In one embodiment of the invention, a seed pod harvesting apparatus for connecting to a harvester to assist in the bunching and lifting of seed pod plants for harvesting includes at least one pair of horizontally positioned snouts mounted to a frame in a spaced relationship, the snouts counter-rotate such that as a row of seed pod plants pass between the pair of snouts, the snouts assist in bunching and lifting of the seed pod plants as the harvester travels forward. The snouts are cone-shaped having a nose of the snout which is forward facing. The nose of the snout may be positioned at ground level, below ground level or above ground level. The horizontal and vertical position of the snout is adjustable and the snout may be spring mounted. The rotation of the snout provided by an inner shaft connected to a motor.

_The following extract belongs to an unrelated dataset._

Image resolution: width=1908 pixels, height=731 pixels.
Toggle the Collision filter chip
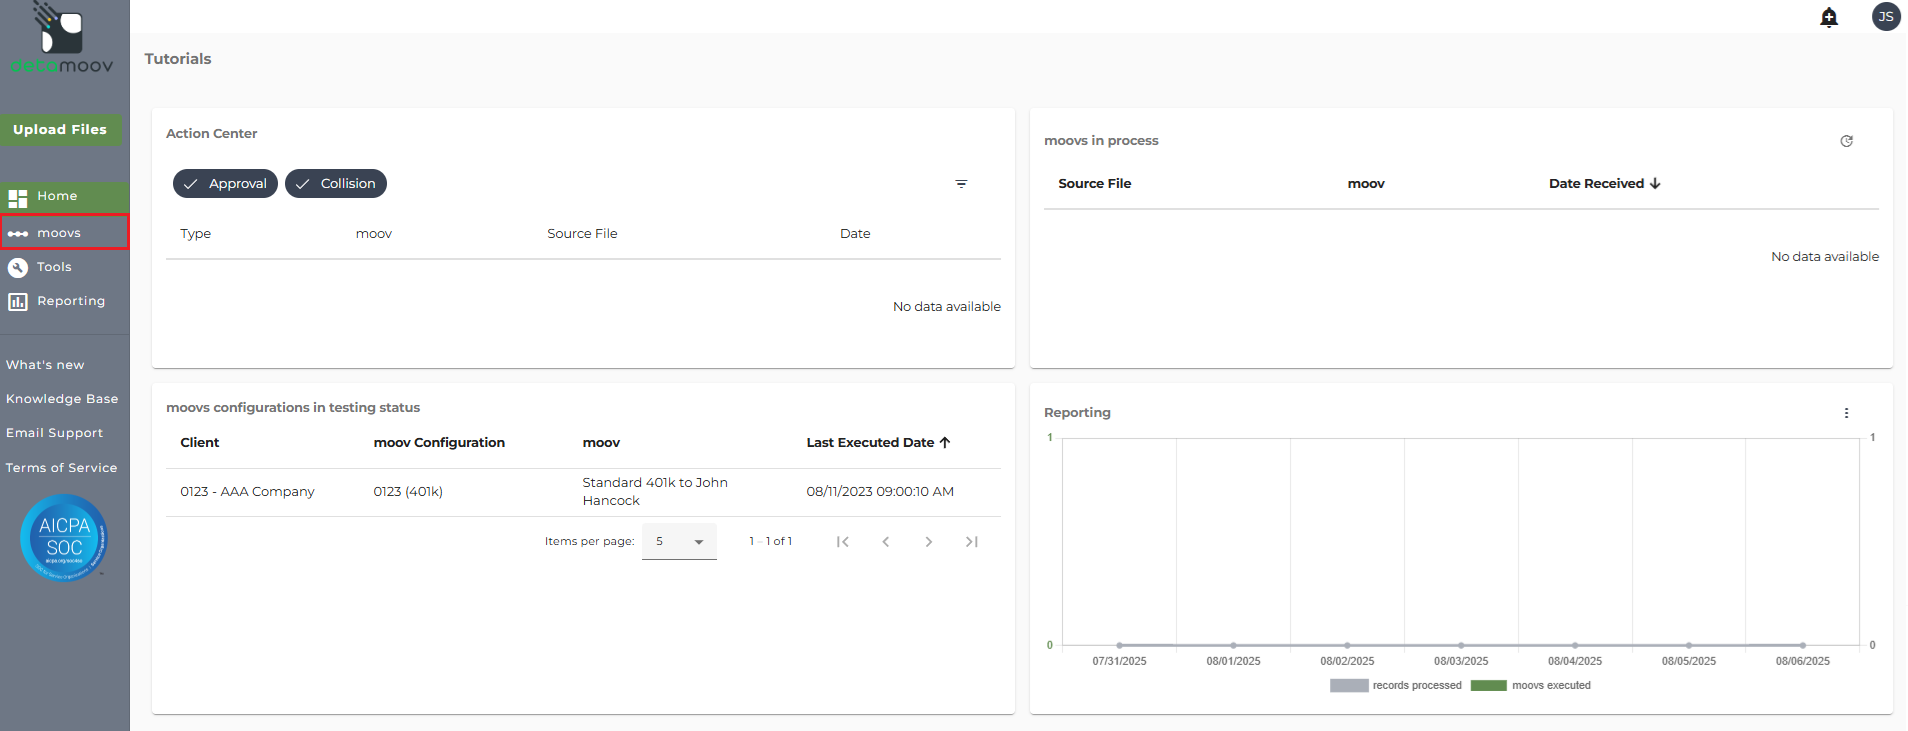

In another embodiment, the seed pod harvesting apparatus further includes at least one pair of vertically positioned shields mounted toward the rear of the snouts. The shields preferably have a curved front face for directing the seed pod plants therebetween. In one embodiment, the shields comprise a cone-shaped member cut substantially in half along a vertical axis resulting in a left and a right portion, each of said portions making a pair of shields, said pair of shields positioned vertically toward the rear and above the pair of snouts.
In another embodiment, the seed pod harvesting apparatus further includes a digging component positioned between the pair of snouts for grasping the plant portion of the seed pod plant as the seed pod plant passes between the pair of snouts and pulling the plant from the ground. The digging component may include a conveyor for carrying the plant rearward toward a harvesting section.